An active exchange shows a high metabolic flow and thus a high action of the tumor cell. This enhanced metabolic action is essential for aggressive and very extremely metastatic tumor cells. The tumor cells reduce their high metabolic pressure by an enhanced water exchange with the surface of the cell. This parameter is now directly obtainable with this method, as the experts have proved.

The specialists describe the process as “a possibility for new diagnostic opportunities in oncology.”

Sensor for the most important human cancer gene

Cancer sensor (002)

The molecular mechanisms indicator performs being a TP53 sensor.TP53 sensor control and regulate the proper human genome functioning. A non-functional TP53 gene will start the sensor, which initiates the cell destruction. Cancer is produced by variations and mutation in the human genome. A mutation is the alteration of the nucleotide sequence of the genome of an organism or different genetic components

Mutations in oncogenes and tumor suppressor genes start to uncontrolled cell growth and proliferation.

In 60% of all human tumors, the TP53 tumor suppressor gene is no longer functional, being the most frequently mutated cancer gene. Scientists concluded that the formation of a TP53 sensor could remove the tumor formation.

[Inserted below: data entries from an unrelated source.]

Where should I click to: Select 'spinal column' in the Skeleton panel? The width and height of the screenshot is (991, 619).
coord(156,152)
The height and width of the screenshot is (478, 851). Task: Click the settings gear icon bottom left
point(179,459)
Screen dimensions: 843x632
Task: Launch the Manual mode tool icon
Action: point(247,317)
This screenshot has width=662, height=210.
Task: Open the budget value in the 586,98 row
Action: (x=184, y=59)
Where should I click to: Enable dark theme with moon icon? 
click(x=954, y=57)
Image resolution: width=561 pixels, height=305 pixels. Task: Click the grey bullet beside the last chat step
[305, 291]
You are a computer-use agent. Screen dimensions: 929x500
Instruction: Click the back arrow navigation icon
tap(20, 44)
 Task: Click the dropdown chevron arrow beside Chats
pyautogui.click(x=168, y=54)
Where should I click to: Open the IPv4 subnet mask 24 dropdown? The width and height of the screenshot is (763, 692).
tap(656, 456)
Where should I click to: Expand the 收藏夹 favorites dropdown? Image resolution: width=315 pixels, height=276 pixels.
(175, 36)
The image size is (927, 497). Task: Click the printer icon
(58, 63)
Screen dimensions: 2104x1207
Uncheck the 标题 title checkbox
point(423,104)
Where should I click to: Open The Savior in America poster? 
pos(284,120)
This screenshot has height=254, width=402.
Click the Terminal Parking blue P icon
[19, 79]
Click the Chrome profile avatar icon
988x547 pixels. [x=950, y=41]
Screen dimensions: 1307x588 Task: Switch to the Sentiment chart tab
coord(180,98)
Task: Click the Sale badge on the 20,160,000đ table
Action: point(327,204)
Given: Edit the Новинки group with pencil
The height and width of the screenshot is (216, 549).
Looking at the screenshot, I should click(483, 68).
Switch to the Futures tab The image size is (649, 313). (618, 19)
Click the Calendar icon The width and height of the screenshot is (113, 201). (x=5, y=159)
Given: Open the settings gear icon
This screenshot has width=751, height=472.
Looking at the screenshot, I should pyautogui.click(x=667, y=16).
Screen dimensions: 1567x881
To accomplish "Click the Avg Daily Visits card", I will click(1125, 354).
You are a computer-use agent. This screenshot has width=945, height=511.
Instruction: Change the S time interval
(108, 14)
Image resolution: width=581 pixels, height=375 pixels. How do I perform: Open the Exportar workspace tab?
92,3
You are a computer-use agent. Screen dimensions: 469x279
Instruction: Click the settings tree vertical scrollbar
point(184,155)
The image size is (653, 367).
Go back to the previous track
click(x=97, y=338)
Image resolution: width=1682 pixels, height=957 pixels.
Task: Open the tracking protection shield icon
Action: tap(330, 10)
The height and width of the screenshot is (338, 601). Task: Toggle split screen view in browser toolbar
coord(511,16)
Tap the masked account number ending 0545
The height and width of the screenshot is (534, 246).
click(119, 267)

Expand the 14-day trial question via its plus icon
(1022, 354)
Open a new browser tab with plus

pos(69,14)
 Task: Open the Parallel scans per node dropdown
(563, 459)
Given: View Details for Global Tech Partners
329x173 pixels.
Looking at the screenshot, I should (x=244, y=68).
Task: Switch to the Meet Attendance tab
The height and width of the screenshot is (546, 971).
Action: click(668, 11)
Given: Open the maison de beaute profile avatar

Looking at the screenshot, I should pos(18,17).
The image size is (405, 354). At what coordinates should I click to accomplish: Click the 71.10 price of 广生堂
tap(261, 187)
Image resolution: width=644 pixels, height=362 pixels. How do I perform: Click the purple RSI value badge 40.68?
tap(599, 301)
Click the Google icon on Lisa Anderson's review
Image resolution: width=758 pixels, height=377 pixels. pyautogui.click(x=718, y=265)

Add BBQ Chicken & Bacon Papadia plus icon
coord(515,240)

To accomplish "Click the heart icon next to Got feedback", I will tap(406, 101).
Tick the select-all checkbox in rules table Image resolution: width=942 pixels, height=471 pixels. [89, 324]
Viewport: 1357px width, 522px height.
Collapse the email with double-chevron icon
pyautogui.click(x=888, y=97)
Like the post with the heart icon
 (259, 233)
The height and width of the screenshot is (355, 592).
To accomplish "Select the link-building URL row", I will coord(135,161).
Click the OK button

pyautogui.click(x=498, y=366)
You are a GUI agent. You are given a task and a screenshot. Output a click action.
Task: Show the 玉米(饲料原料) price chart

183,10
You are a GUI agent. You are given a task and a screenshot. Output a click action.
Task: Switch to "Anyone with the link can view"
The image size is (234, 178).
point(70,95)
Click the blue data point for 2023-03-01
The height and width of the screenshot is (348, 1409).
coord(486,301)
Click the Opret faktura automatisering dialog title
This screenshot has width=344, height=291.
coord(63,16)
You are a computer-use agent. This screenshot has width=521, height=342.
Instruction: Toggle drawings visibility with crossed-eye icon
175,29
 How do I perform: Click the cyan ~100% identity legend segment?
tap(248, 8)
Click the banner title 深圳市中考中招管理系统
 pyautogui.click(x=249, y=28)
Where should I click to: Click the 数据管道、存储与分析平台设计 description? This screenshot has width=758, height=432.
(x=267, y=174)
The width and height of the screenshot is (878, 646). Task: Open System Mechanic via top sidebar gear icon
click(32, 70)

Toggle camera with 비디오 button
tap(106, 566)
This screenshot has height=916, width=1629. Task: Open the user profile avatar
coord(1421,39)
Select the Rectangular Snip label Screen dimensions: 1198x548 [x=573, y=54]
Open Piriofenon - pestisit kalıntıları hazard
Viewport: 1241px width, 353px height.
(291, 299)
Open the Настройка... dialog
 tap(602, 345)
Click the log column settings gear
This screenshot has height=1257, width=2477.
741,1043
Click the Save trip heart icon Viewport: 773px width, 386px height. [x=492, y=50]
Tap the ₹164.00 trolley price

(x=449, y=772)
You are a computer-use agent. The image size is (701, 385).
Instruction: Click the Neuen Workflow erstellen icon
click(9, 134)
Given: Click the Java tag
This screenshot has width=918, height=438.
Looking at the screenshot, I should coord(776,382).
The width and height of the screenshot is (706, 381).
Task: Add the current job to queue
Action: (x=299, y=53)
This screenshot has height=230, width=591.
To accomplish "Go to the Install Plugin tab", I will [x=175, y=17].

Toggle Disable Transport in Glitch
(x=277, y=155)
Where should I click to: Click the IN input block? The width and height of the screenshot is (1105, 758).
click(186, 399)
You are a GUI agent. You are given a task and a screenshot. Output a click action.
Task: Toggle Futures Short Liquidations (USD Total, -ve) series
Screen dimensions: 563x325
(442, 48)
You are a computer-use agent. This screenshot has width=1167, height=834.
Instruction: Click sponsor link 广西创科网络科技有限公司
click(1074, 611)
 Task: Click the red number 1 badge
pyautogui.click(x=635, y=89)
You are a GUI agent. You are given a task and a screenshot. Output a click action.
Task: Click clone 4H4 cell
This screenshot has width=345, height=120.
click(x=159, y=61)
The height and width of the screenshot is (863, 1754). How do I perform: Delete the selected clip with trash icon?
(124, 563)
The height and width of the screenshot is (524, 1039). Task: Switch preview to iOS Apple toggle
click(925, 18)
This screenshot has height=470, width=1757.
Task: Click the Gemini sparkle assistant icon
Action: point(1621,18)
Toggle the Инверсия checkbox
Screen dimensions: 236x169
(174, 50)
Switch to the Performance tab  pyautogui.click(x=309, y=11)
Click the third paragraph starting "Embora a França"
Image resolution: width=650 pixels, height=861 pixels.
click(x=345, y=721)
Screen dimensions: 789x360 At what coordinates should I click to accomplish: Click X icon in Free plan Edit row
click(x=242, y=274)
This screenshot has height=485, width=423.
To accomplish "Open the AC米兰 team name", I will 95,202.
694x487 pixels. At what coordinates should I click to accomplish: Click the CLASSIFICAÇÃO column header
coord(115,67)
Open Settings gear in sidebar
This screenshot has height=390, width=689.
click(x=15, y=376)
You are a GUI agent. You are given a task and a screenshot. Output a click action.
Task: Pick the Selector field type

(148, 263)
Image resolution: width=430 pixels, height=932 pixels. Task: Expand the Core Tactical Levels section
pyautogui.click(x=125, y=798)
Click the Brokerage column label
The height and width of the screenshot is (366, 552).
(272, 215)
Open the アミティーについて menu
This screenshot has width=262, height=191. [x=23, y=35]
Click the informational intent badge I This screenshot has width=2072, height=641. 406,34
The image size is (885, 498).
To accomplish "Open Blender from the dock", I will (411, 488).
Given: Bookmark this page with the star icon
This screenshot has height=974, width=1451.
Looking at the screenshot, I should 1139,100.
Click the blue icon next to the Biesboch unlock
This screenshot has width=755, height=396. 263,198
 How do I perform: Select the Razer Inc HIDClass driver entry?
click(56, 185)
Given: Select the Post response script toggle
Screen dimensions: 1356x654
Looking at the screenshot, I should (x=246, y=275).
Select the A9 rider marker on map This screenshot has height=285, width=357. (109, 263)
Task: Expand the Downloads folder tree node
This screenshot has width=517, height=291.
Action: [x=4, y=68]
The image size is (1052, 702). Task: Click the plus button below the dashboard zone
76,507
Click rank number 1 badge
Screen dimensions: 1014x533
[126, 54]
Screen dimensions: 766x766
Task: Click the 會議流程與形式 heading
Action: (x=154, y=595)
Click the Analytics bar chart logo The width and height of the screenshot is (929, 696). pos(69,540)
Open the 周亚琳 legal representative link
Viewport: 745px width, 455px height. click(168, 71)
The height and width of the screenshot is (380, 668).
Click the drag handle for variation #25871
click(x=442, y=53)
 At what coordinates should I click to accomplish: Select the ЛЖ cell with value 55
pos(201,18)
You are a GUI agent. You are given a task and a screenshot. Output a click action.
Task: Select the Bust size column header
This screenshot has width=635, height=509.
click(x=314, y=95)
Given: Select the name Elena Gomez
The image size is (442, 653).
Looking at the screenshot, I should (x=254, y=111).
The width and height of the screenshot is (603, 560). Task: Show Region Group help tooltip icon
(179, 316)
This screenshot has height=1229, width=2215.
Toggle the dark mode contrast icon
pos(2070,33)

To achieve this, they designed a genetic element that makes cell function dependent on normal TP53. If the TP53 function is interrupted, the sensor is activated and triggers cell death. We treat cancer cells long after the transformation process, so therapy is often too late to eliminate all the cancer cells in the body and, because of additional mutations, therapy-resistant clones emerge quickly. some cancer cells.

The TP53 sensor provides for the initial time active beginning stages of mediation. Our conclusions determine that cells with TP53 mutations can be selectively identified and recognized, so we can easily eliminated at an initial stage. Consequently, the transformation method is stopped. The researchers propose to use their primary findings to generate new cancer diagnoses and found a method of protection against -term cancer mutations.